Ozone symptoms in leaves of woody plants in open-top chambers: ultrastructural and physiological characteristics


  • Edited by K.-J. Dietz

* e-mail: filippo.bussotti@unifi.it


This study was carried out in the summer of 2001 at the Lattecaldo open-top chamber research facility (Canton Ticino, southern Switzerland). The aim of this research study was to examine the behaviour of Fraxinus excelsior, Prunus avium and Viburnum lantana seedlings grown in charcoal-filtered (CF) (∼ 50% of the ambient O3) and non-filtered (NF) (∼ 92% of the ambient O3) air open-top chambers. Investigations included the assessment of visible foliar symptom development, anatomical and ultrastructural analysis of symptoms, measurements of direct chlorophyll a fluorescence (fluorescence findings were processed by means of the JIP test) and leaf gas exchange measurements. The three species displayed different foliar symptoms. In F. excelsior, symptoms consisted of punctiform stipples with necrotic cells (hypersensitive response, HR), whereas, in P. avium and V. lantana, reddening developed, revealing the accumulation of anthocyanins. In V. lantana, symptoms appeared earlier than in the other species; in F. excelsior, symptoms developed more rapidly and led to premature leaf abscission. In F. excelsior, at least at the beginning, the onset of symptoms was combined with an enhanced photosynthetic efficiency (compensation mechanism), whereas, in P. avium and V. lantana, this efficiency progressively decreased.
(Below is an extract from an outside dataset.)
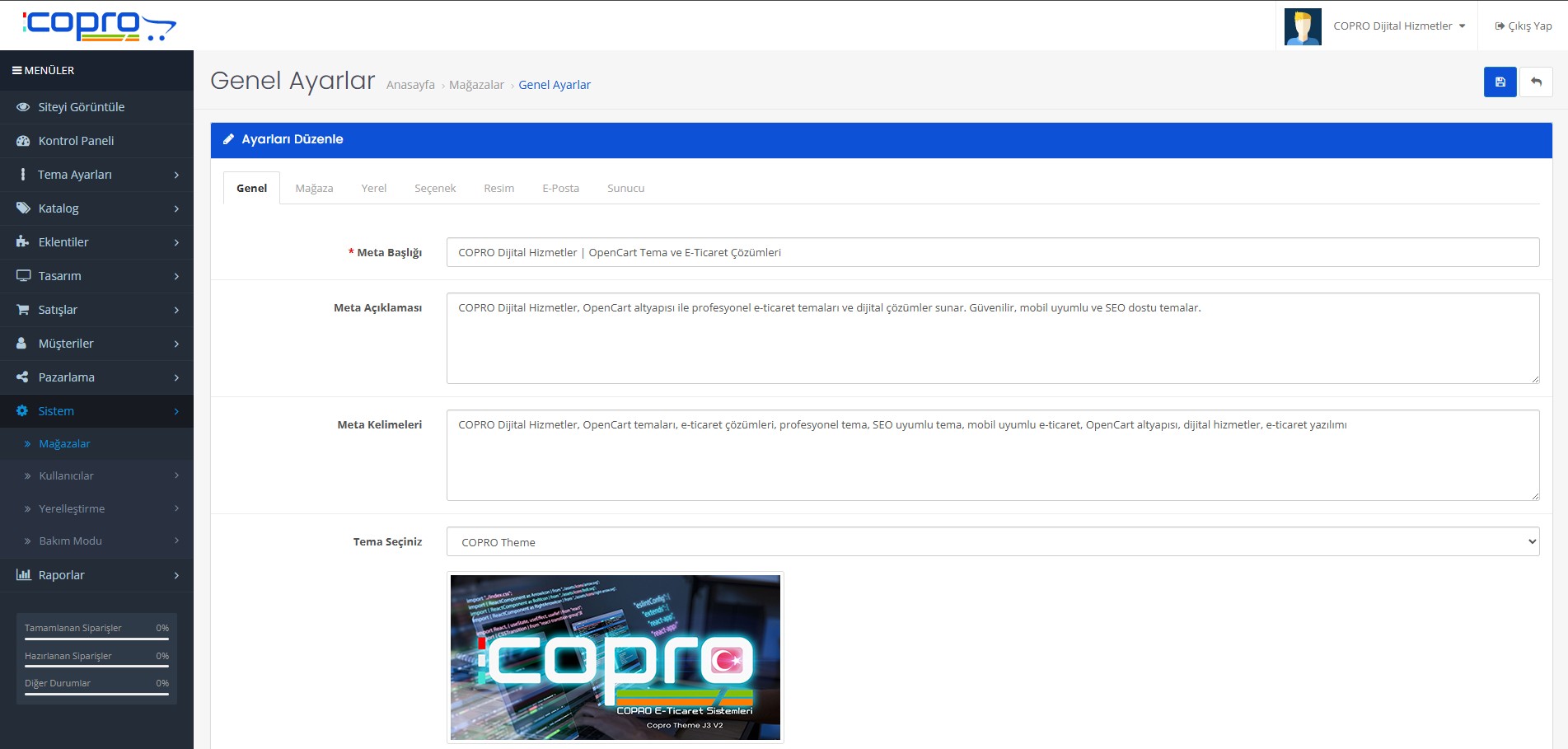Click the blue save icon button
Image resolution: width=1568 pixels, height=749 pixels.
(x=1500, y=82)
The fluorescence parameters most closely connected to ozone stress were as follows: a reduction in performance index (PIABS) and active reaction centres (RC/CS0), and an increase in the variable fluorescence relative to 30 ms (VI) and of the dissipation processes. Dissipation is a form of defence mechanism against oxidative stress and is related to the role of the deactivated reaction centres (the silent centres) as well as anthocyanins. Symptom development correlated in all three species with the reduction in reaction centres. Symptomatic leaves had a lower net photosynthetic rate (Pn). Net photosynthesis correlated with the reduction in VI, which suggests an accumulation of reduced plastoquinone, produced in the luminous phase of photosynthesis, which was not capable of reaching the dark phase reactions.